語られる言葉の河へ

2010年1月29日開設
大岡昇平、佐藤優、読書

【小川国夫】『生のさ中に』 ~醇乎たる言語空間~

2016年08月28日 | 小説・戯曲

 古い倉庫を始末し、新しく設置した際、古い倉庫から出てきた本の一。以下、刊行当時の所見。

 (1)『アポロンの島』に続く第2作品集。
 所収の23の短編は全編自伝的作品と呼んでよいが、大きく分けると、静岡を舞台にした少年時代と海外を舞台にした紀行の二つ。

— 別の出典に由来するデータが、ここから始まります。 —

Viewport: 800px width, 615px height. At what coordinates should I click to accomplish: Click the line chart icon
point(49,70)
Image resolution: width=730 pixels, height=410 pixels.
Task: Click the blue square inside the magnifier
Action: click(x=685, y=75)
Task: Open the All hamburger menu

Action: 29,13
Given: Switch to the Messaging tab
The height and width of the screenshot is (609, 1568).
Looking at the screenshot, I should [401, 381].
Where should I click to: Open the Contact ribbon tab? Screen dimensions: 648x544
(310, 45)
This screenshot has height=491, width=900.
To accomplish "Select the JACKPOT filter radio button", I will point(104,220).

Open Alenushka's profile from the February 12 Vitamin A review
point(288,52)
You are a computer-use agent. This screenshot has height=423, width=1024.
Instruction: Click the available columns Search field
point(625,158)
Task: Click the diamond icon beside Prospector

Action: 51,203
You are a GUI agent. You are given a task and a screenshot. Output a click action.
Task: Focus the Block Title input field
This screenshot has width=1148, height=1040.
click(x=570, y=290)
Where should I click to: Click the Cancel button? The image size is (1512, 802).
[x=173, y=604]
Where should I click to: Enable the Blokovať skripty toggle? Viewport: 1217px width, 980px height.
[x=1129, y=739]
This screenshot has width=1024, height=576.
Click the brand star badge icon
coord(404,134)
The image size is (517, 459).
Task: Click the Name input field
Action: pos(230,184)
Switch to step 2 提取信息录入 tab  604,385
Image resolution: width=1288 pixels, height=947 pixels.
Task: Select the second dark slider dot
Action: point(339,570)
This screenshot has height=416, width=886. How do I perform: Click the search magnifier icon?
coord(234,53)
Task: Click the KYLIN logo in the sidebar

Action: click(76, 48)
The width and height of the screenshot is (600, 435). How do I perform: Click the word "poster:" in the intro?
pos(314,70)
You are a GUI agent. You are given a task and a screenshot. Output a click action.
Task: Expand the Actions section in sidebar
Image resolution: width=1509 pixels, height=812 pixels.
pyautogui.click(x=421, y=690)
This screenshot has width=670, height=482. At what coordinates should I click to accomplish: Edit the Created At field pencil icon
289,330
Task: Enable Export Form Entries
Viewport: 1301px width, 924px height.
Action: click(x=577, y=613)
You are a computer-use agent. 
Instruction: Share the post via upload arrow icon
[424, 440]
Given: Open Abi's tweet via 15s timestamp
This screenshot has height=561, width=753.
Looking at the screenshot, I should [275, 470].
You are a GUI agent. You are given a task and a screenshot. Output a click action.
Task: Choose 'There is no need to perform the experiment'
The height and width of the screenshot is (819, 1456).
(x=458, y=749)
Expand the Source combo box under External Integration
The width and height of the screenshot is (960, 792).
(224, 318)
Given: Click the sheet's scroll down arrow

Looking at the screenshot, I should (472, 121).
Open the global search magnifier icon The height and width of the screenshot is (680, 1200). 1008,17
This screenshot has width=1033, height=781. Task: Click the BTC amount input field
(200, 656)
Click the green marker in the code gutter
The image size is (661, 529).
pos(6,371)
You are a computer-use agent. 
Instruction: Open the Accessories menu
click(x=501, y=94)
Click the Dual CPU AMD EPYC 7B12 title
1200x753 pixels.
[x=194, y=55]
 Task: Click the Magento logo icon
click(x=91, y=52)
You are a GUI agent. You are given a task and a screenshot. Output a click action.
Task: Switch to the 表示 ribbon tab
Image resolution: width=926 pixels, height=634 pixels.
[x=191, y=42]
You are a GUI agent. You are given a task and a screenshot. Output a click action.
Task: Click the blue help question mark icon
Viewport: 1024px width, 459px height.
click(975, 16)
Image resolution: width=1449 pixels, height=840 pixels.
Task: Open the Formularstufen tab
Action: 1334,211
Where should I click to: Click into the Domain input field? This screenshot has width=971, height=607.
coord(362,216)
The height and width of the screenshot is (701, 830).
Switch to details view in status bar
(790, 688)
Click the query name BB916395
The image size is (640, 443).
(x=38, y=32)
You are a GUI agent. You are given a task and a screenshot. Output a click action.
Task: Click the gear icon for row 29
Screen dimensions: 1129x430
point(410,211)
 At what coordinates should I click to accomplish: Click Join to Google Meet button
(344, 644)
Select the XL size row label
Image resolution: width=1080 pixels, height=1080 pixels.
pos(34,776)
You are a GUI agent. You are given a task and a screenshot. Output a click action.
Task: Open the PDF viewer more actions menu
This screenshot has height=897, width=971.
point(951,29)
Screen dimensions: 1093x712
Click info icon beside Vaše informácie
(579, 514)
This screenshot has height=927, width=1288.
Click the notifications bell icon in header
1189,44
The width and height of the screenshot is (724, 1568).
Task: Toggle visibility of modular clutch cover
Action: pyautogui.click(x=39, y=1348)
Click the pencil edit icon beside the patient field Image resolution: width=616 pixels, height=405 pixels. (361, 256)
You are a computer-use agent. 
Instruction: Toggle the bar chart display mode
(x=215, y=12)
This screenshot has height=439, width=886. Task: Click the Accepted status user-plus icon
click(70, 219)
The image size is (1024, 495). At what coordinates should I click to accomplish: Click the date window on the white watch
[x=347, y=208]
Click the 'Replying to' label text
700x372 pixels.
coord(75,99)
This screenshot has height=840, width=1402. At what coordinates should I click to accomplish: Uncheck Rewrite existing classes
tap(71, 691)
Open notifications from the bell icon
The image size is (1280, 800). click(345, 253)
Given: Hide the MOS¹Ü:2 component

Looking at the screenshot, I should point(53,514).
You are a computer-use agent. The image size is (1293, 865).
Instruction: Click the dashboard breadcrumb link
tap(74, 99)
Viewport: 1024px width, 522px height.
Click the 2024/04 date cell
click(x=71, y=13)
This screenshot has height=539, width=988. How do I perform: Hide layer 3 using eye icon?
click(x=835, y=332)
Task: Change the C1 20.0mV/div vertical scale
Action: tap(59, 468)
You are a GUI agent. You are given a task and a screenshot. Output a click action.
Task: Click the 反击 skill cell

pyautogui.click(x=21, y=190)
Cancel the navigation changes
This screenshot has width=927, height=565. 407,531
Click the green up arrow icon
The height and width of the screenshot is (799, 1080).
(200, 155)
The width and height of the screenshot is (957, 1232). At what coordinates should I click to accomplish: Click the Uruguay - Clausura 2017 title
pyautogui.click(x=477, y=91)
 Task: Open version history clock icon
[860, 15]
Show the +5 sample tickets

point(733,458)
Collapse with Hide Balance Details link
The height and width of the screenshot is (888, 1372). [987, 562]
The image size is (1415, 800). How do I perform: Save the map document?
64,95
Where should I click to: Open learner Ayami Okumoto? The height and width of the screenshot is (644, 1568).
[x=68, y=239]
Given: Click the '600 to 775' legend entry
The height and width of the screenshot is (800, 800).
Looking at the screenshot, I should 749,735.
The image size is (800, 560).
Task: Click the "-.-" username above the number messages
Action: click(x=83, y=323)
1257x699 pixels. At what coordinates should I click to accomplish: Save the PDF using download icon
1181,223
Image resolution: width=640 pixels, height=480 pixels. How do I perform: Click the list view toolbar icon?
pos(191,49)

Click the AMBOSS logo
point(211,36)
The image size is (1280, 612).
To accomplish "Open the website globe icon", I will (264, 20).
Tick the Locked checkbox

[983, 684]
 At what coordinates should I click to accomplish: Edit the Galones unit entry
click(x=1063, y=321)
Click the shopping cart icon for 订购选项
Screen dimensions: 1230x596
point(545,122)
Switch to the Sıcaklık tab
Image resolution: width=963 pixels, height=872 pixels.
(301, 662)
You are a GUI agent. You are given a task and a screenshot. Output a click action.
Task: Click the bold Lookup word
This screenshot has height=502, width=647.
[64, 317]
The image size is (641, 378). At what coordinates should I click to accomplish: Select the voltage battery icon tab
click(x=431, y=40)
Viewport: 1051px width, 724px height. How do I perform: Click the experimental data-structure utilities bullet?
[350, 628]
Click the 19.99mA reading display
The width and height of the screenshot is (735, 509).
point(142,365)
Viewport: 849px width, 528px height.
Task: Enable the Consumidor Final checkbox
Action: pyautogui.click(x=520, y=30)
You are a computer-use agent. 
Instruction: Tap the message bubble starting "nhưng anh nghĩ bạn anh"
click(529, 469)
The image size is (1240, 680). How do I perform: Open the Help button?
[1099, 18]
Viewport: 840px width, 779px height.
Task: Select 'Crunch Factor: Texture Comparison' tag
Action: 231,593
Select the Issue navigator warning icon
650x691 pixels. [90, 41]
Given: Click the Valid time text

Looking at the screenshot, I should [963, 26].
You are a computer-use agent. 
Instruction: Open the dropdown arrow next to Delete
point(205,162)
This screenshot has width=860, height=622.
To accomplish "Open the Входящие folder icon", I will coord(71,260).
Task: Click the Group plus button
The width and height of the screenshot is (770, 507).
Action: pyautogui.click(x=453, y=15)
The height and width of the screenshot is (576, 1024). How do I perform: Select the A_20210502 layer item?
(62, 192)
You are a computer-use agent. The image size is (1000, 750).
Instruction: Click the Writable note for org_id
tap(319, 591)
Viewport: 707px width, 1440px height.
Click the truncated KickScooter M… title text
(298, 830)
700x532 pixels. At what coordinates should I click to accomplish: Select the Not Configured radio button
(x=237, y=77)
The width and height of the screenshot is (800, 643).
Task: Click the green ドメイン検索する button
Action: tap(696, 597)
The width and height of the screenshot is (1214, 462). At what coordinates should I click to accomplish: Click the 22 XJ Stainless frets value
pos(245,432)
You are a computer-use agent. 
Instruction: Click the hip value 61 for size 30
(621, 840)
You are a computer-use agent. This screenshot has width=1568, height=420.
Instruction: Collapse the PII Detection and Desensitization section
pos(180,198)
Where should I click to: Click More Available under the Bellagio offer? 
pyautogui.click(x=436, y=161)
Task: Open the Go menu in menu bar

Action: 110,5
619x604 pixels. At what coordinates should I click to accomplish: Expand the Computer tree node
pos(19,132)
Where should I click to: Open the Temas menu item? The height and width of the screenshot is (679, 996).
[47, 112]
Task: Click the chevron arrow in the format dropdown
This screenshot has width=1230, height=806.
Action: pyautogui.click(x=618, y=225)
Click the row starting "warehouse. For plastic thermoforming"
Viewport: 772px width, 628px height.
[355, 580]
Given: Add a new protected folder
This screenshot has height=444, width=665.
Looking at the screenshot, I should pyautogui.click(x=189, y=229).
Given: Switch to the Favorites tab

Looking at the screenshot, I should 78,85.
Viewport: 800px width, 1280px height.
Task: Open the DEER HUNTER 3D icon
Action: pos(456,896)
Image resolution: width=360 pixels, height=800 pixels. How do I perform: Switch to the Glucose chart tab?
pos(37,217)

量的には後者が多い。海外は具体的にはイタリア、ギリシア、北アフリカである。

 (2)後記にいわく、
 <私は日本語の椅子と西洋の椅子が似て非なるものだということを知っている。日本語の会話の味わいとフランス語の会話の味わいが全く違うということも、若干知っている。しかし私は、これらの截然とした相違を作品の中で説明することを、自分に許そうとはしなかった。許さないことによって、私は自分の作品の形をうち樹てようとした。森有正氏のいう、犬とchienとは別物だという認識は、私に目を開かせるものがあった。そして私は、これほど異質な人間と言葉と風物と交流したことを、直接な表現として、日本語の伝統の中に探ろうとしていることを意識した>

 (3)すなわち、本書に収録された紀行は、「果て知れない間口と奥行を持った」ヨーロッパを日本語で描く試みである。採用した「日本語の伝統」は、特に志賀直哉である。
 たとえば「スパルタ」における次の段落。
 <曇ったり晴れたりした一日だったが、太陽のありかはいつも判った。そして、太陽は大方行く手にあったのだから、トリポリを過ぎて南へ走っていた時に、起こったことだったろう。バスが停留所で止まると、運転手がまっ先に下りて行ってしまった。すると、口髭を立てた、太った車掌が乗客になにか告げた。命令する口調だった。その直後の乗客たちの反応を見て、浩は、しばらく休憩、の意味だろうと察した。休憩は十分くらいだろう、と彼は、解らないのに、一人決めした>
 このように簡潔にして剛毅、簡勁な文体で、小川国夫は醇乎たる言語空間を織りあげた。